Glycated albumin: an overview of the In Vitro models of an In Vivo potential disease marker.

Glycation is a general spontaneous process in proteins which has significant impact on their physical and functional properties. These changes in protein properties could be related to several pathological consequences such as cataract, arteriosclerosis and Alzheimer's disease. Among the proteins, glycation of Human serum albumin (HSA) is of special interest. Human serum albumin is the most abundant protein in the plasma and because of its high sensitivity for glycation, undergoes structural and functional changes due to binding of reducing sugars in vitro. The glycation process occurs by plasma glucose in vivo which has great impacts on the three dimensional structure of protein. These changes are efficient and stable enough which makes the protein to be considered as a new special disease marker instead of HbA1C for diabetes. In some cases, glycated albumin was used as an alternative marker for glycemic control.

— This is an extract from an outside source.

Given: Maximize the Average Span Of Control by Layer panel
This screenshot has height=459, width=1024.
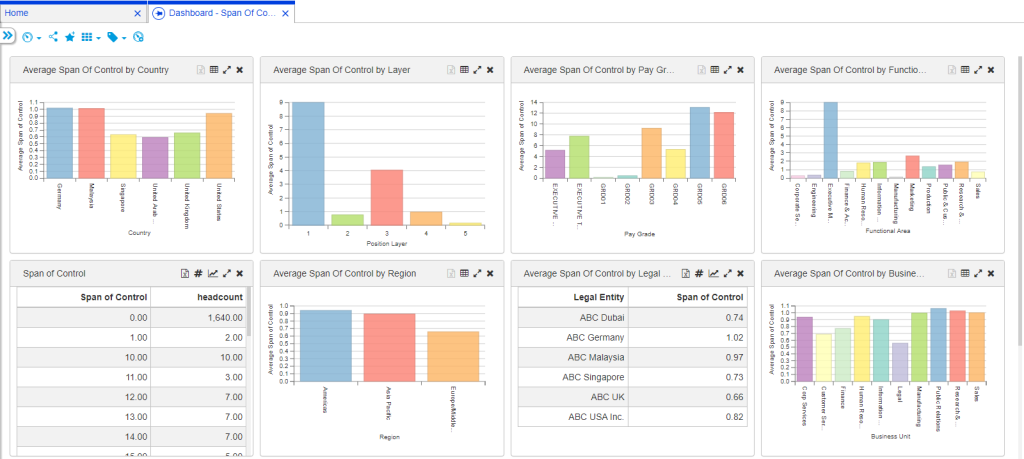Looking at the screenshot, I should click(477, 70).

Glycated albumin reacts with glucose ten times more rapidly than HbA1C and has shorter half-life which makes it more reliable for indicating glycemic states. In this review, glycation of Human Serum Albumin has been overviewed, starting from overall concepts of glycation, followed by some Examples of pathological consequences of protein glycation. The BSA aggregation was reviewed in terms of structural and biological impacts of glycation on the protein followed by reporting documents which indicate possibility of glycated albumin to be used as specific marker for diabetes. Finally, some of the studies related to the models of glycated albumin have been briefly described, with an emphasis on In vitro studies. It is interesting to note the relationship found between in vitro glycation experiments and the propensity of proteins to form amyloid structures, a point that could be further explored as to its significance in hyperglycemic states.